▶ [Exercise directions]:
Below are the records; tally the lines that include "will" and report only the total.

▶ [Supplied entries]:
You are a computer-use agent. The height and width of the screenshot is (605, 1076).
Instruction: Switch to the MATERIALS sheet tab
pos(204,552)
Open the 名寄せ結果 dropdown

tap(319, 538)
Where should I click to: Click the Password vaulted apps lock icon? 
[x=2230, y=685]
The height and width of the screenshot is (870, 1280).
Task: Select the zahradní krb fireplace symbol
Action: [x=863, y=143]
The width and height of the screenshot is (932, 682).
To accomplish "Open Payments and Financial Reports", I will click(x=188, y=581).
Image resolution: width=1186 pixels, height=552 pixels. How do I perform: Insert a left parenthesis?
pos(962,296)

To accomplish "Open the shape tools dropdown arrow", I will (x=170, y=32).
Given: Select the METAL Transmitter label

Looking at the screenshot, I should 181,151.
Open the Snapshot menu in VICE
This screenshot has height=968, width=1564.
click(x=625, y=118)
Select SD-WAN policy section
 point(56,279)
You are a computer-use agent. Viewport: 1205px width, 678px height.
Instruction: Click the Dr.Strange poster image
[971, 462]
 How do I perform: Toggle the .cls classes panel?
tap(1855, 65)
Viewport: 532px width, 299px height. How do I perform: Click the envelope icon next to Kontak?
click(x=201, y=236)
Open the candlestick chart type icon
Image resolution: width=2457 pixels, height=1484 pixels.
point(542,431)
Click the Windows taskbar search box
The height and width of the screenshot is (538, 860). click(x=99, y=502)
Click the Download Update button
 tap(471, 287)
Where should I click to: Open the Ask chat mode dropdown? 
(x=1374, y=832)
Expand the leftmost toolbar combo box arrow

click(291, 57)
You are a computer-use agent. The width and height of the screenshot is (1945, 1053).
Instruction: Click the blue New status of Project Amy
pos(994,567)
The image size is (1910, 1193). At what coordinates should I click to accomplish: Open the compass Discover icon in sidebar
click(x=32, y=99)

▶ [Solution]:
2